01:00:20 We give them a camera.

01:00:21 What if we gave them AI as one of the tools they could point at the people and ask, you know, and analyze what the results are coming out of that machine, right?

01:00:28 So they basically said, all right, the second one would take six pathologists.

01:00:32 And they said they found it easier to detect small cancerous regions.
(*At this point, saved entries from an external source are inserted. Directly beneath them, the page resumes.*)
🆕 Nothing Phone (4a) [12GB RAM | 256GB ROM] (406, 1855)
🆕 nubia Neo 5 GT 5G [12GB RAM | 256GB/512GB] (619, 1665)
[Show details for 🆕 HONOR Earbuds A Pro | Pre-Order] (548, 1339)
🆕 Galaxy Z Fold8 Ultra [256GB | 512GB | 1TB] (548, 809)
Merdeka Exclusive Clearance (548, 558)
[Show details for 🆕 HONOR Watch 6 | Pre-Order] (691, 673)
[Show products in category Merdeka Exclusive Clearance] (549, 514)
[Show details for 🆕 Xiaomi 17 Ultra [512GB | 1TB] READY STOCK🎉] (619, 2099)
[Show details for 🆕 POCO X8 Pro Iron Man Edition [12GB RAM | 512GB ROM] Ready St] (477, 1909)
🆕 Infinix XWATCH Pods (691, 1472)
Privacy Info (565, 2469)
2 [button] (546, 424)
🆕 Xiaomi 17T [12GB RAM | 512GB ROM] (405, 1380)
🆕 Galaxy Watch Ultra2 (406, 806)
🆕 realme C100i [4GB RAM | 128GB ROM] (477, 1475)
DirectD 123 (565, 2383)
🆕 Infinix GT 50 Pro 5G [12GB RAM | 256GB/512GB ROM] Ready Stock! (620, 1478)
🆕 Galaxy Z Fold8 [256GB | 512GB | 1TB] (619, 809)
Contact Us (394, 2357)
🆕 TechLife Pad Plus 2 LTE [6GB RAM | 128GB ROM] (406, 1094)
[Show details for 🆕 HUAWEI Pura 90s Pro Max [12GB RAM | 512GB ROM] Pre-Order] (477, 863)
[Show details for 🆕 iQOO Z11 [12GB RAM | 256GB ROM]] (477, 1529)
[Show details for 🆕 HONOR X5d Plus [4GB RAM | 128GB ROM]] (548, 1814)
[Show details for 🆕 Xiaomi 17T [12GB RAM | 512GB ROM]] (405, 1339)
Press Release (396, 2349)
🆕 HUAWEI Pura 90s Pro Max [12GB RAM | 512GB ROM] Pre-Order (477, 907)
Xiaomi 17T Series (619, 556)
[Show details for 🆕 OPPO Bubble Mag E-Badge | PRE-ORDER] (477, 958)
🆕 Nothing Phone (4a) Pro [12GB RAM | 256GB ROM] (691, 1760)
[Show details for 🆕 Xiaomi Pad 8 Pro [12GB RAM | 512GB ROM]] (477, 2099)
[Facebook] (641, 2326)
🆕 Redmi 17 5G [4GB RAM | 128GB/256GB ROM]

01:00:46 And it only took half the time.

01:00:48 At least for me, like in terms of where AI can be helpful in health care, especially these life-saving moments when the earlier that you detect cancer, for example, the more likely you are to be able to treat it.

01:00:59 Like it's so complicated.

01:01:01 Like I feel like the medical profession, the amount that doctors are expected to hold in their minds in order to like recognize relevant pieces of information and put together like a theory of the case.

01:01:13 You know, what might this be based on all the pieces of information that I'm seeing?

01:01:16 It is really like a marvel.

01:01:19 I have nothing but respect for doctors who go through the amount of training that they go through, the amount of information that they're able to retain, and the kind of creativity that's required to recognize these different symptoms and put together, you know, some likely candidates for what might be ailing the patient.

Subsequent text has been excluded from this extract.